Hominy Grill and the Charleston Beer Exchange ventured into new beer dinner territory with their second-ever beer dinner collaboration last Sunday night. The event was unique for two main reasons: it brought all four Charleston-area microbreweries together and it offered an all-vegetarian menu.

“Most of the beer dinner events in town are very meat-centric,” says Scott Shor, co-owner of the Charleston Beer Exchange. “To work with great pieces of meat just seems to be the natural course for the chefs, and I don’t blame them for that. But there is a vegetarian demographic out there that’s very underserved. You can usually get a vegetarian option at beer dinners, but the vegetarians are never the first considerations in the chef’s minds with these things.”

Hominy Grill recently expanded its dining room, refurbished its front patio space, and installed a new draft beer system. Chef/proprietor Robert Stehling decided it was a great time to collaborate with the staff at Charleston Beer Exchange on a beer dinner. The last time they joined forces was for the Bacon, Eggs, and Beer dinner in 2009.

“Over the course of the last year and a half, we’d been discussing the concept of doing an all-vegetarian beer event,” says Shor. “We really wanted to do it with Hominy Grill. It’s something that had never really been addressed in the local community.”

Despite healthy camaraderie, there’s never been an event under one roof in which all four local microbreweries participated. The congregation of brewers and enthusiasts certainly felt like an all-star event. Jaime Tenny and David Merritt of COAST Brewing, Edward and Morgan Westbrook of Westbrook Brewing, and all four partners of Holy City Brewing — Chris Brown, Sean Nemitz, Joel Carl, and Mac Minaudo — were on hand at Hominy. Chris Winn, a representative from Palmetto Brewing Co., joined in as well. Winn called the gathering “the Super Bowl of local beer lovers.”

Shor and Beer Exchange colleagues Rich Carley and Brandon Plyler selected three beers from each brewery and paired them across six courses (including passed hors d’oeuvres on the patio). Each course featured two styles of beer from two different breweries. The menu emphasized new seasonals and limited-release varieties.

More than 80 attendees mingled in the spacious patio, sampling COAST’s brisk and hoppy All Chinook Pale Ale and Palmetto’s brand-new Aftershock Steam Beer, an amber lager brewed as an autumn seasonal.

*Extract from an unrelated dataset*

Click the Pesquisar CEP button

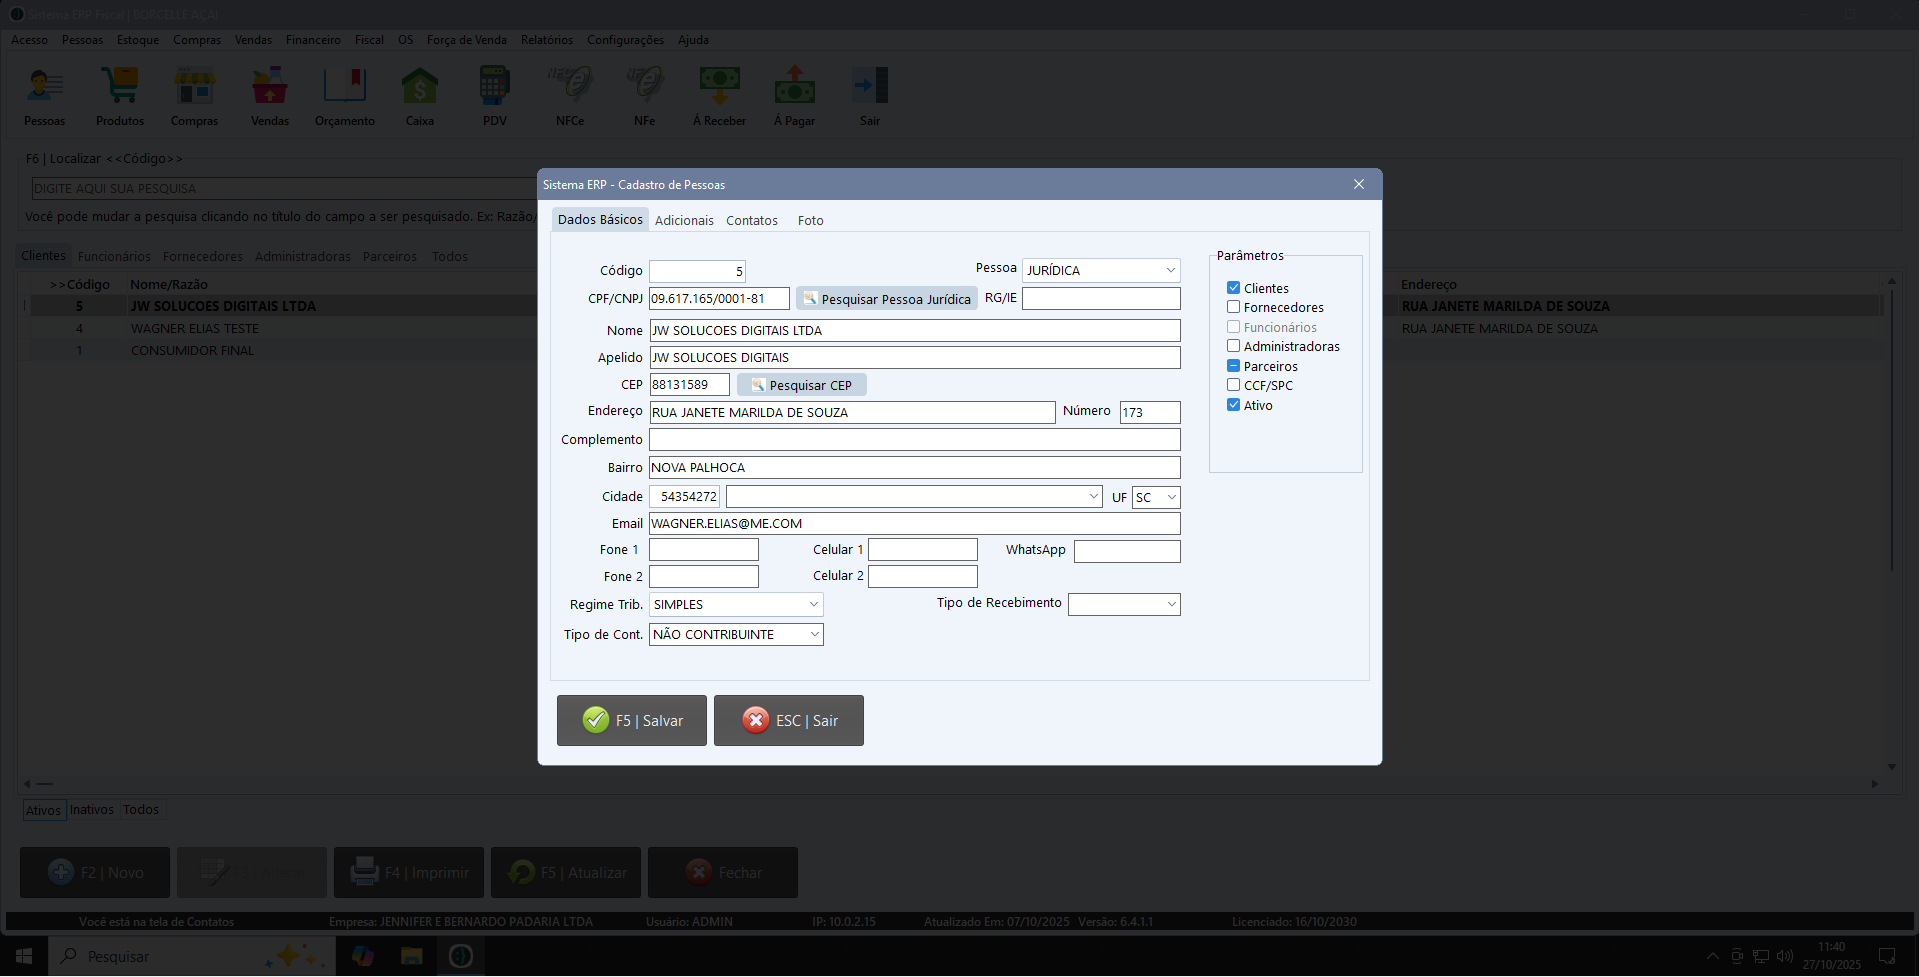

Shor and Carley took turns guiding the brewers and reps from room to room to introduce each new course and pairing.

“Robert Stehling is never afraid of trying something different and offering different things to his customers,” says Shor. “This dinner was a fine example of that.”

The first course was about as Lowcountry in style as possible, with lightly boiled okra and tangy basil butter with a rich helping of smoked shiitake mushroom and shallot purloo. Diners could choose between Westbrook’s yeasty and light Saisson Ale and Holy City’s nearly-black, surprisingly hoppy Lowcountry Dark Ale.

Fried yellow squash arrived atop a zesty heirloom tomato relish and a side of lady peas (tiny field peas), paired with Palmetto’s fruity and well-balanced Extra Pale IPA and Westbrook’s unusual Zwickelbier, an unfiltered, hazy, German-style pale lager with a fresh graininess resembling young beer from the fermentation tank.

The delicate cabbage, apple, and arugula salad with spiced pumpkin seeds could easily have worked as the starter, but it provided a light break between heavier, starchier courses. Westbrook’s traditional Oktoberfest Märzen and Holy City’s soon-to-be released Shiftee Golden Ale, a malty, butterscotchy strong ale, matched the nutty flavor of the pumpkin seeds more than the greens and dressing.

If any non-vegetarians grumbled about the lighter dishes, the main course of baked cheese grits with creamed butter bean and corn succotash and sautéed greens shut ’em up. Stehling specializes in creating traditionally Southern side dishes, and all of these were hits. Holy City’s new autumn seasonal Pecan Dream, a dark-brown ale made with roasted pecans, provided a roasty, nutty counterpart. COAST’s sweet, floral, golden-colored Wadmalaw Sunset Belgian Honey Ale paired particularly well with the fragrant succotash.

The dessert course was a knockout. A hearty peach pudding with cinnamon ice cream and caramel sauce matched quite well with the final beers. COAST’s two-year-old, super-malty Bourbon Barrel-Aged Old Nuptial Barleywine complemented the caramel and clove flavors of the pudding, while Palmetto’s roasty Espresso Porter balanced the sweetness of the ice cream.

Stehling made an appearance in the main dining room as the dessert course hit the tables. “This was a vegetarian dinner for everyone,” he said. “We went with familiar vegetable dishes with nice textures, made from local produce. It’s Southern fare … just without the meat.”